The Packers hadn’t put much pressure on Roethlisberger all night. They had only two hits on him — one on a sack by Daniels after Roethlisberger held the ball too long, the other by Nick Perry. But most of the night, Roethlisberger (106.8 rating, 351 yards passing) had plenty of room to slide around the pocket until he found an open receiver.

Capers had tried to minimize Brown’s damage by double-teaming him on most plays. Capers really didn’t even try to disguise it. He had a cornerback in Brown’s face and kept a safety about 10 yards behind them.

Brown nevertheless had eight receptions when the Steelers got the ball back at their own 30 with 17 seconds left and the game tied.

On first down, Brown and Roethlisberger made what can only be described as a spectacular pitch and catch. Brown ran a deep out against King and safety Josh Jones, and with outside linebacker Kyler Fackrell getting only late pressure as a rusher, Roethlisberger threw a perfect touch pass over King that only Brown could get to.

Brown then made an extended toe-tap catch that was nothing short of stunning. It was the kind of thing Aaron Rodgers and Jordy Nelson have pulled off on occasion. And it was a big 23-yard gain.

Requirements ::
**A.** Please answer these questions about the game recap, one per line:
(i) How many passing yards did Roethlisberger have?
(ii) At what spot did the Steelers get the ball back with 17 seconds left?
(iii) How many yards did Brown's toe-tap catch gain?
**B.** Carry the game recap forward from its final sentence.

Given records ::

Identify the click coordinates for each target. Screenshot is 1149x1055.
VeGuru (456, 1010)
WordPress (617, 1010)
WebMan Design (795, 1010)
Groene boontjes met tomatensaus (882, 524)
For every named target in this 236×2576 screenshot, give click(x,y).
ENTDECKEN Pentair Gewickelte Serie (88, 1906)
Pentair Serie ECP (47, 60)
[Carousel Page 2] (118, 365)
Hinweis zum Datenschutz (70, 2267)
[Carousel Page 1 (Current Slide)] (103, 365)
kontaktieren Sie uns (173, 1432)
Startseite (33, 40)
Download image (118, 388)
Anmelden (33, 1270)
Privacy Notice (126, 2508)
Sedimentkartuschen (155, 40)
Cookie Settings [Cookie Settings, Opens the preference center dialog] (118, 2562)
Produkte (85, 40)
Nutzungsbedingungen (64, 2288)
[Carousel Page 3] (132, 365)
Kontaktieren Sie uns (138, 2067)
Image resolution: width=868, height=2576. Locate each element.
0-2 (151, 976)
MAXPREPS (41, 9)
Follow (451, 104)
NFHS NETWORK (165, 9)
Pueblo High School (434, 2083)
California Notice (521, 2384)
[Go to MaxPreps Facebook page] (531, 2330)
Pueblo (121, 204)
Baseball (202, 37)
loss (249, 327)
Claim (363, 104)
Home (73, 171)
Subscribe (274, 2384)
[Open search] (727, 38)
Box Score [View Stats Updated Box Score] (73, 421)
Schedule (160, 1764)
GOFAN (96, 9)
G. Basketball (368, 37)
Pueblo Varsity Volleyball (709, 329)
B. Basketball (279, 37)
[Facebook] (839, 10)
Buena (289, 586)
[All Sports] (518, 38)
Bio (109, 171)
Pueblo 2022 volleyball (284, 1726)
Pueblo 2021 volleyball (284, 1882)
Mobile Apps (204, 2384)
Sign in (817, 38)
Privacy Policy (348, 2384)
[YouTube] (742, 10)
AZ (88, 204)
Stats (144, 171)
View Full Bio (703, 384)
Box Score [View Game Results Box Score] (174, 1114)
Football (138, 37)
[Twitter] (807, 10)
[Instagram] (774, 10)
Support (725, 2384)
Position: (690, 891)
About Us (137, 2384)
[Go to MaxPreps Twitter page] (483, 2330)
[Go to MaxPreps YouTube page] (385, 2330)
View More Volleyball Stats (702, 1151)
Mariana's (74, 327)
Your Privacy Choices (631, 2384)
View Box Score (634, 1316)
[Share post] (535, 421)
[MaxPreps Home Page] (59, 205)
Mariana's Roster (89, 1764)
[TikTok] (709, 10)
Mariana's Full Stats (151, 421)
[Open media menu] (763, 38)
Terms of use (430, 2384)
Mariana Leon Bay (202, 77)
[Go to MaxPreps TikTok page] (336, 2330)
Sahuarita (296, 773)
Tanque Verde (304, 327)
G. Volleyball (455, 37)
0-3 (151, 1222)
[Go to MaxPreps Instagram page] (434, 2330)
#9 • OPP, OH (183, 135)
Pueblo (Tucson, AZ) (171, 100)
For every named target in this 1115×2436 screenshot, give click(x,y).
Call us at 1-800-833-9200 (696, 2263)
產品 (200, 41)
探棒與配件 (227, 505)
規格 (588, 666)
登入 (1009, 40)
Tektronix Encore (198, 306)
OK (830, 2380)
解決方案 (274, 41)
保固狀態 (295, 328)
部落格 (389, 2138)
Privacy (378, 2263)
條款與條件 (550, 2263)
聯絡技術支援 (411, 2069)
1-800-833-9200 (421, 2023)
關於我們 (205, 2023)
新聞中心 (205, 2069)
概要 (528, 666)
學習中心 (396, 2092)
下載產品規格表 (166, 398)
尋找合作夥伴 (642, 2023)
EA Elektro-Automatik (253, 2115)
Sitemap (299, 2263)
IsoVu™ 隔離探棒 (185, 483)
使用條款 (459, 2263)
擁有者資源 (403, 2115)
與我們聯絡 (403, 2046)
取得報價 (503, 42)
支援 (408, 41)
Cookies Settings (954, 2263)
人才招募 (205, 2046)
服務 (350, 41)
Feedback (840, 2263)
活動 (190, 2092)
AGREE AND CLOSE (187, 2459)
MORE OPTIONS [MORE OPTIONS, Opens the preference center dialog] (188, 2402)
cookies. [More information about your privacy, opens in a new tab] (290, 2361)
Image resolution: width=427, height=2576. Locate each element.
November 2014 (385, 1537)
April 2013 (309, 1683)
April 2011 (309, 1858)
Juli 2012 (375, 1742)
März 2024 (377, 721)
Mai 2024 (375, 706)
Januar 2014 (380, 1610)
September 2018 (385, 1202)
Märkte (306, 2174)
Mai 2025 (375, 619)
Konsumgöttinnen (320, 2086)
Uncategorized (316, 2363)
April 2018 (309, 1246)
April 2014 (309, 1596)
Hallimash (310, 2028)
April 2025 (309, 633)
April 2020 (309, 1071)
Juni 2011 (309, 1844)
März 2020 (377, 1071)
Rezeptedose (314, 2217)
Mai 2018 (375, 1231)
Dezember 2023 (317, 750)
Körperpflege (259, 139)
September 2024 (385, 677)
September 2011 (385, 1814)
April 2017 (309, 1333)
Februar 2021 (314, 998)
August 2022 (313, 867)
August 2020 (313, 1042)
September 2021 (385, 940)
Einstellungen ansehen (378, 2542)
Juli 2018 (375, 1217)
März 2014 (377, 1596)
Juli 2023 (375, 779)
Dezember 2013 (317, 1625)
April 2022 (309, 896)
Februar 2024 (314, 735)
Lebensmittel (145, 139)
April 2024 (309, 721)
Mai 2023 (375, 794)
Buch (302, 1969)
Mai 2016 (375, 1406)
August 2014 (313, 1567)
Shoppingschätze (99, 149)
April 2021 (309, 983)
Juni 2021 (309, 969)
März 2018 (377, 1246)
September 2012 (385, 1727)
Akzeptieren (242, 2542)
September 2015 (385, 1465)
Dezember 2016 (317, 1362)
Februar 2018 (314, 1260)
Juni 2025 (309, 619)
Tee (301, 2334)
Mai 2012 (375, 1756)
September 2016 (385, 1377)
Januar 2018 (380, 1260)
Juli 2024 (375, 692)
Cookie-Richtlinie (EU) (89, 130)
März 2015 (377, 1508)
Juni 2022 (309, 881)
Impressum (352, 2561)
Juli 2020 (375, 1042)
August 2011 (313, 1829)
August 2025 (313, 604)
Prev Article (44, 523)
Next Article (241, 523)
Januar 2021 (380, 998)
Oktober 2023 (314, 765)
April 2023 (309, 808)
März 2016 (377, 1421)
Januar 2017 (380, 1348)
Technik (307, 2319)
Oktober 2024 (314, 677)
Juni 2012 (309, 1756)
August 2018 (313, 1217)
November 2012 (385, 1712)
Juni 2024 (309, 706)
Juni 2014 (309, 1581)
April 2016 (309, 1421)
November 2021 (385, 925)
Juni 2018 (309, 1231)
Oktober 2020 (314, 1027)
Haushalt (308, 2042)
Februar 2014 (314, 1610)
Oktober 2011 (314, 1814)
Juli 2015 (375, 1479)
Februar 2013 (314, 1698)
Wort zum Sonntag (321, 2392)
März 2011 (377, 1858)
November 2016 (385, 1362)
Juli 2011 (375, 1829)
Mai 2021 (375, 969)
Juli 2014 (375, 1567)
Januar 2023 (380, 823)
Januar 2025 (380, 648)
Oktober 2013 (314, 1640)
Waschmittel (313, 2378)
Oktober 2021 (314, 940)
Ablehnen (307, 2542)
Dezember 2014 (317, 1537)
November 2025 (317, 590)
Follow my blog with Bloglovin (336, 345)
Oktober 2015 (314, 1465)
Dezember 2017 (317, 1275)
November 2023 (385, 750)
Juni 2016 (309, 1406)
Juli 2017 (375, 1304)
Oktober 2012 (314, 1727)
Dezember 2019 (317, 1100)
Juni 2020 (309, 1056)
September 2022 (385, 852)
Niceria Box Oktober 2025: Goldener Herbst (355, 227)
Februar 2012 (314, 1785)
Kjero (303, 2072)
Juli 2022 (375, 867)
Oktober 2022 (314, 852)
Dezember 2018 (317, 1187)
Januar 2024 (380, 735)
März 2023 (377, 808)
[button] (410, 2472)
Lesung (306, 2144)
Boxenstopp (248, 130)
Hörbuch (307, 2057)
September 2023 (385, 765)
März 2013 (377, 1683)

Outputs ::
**A.**
(i) 351
(ii) Their own 30
(iii) 23 yards

**B.**
About the only thing you could fault Capers for on that play was having Jones, a rookie, playing over the top of Brown instead of fourth-year pro Ha Ha Clinton-Dix. Maybe the veteran Clinton-Dix would have recognized the play quicker and gotten over in time to disrupt the catch.

Then on the next play, with 13 seconds left and the Steelers still not in field-goal range at the Packers’ 47, Capers dialed up a big blitz. He sent six rushers, which left Clinton-Dix as a single high safety and King matched alone against Brown.

It was a mismatch. King bailed right off the snap to ensure he wouldn’t get beaten over the top, but Brown broke off his out route for an easy 14-yard catch that put Pittsburgh in field goal position. The Packers hadn’t been getting home, blitz or not, all game. You knew they were going to Brown, so it was a strange time to leave him one-on-one. Two plays later, the Steelers won on a  53-yard field goal.

The Packers gave this one their best shot. Their defense played about as well as it could against a team with an abundance of offensive weapons. But in what’s been a running theme this season, it just didn’t have the pass rush to finish the job.

A week better

Hundley played his best game since taking over for an injured Rodgers in mid-October.

He displayed some pocket presence that had been absent in his previous five games, read the defense better and had a little more zip on a couple passes. That’s how he put up a 134.3 rating.

He still holds on to the ball too long, though, which is a problem for most young quarterbacks, including when Rodgers was early in his career as a starter.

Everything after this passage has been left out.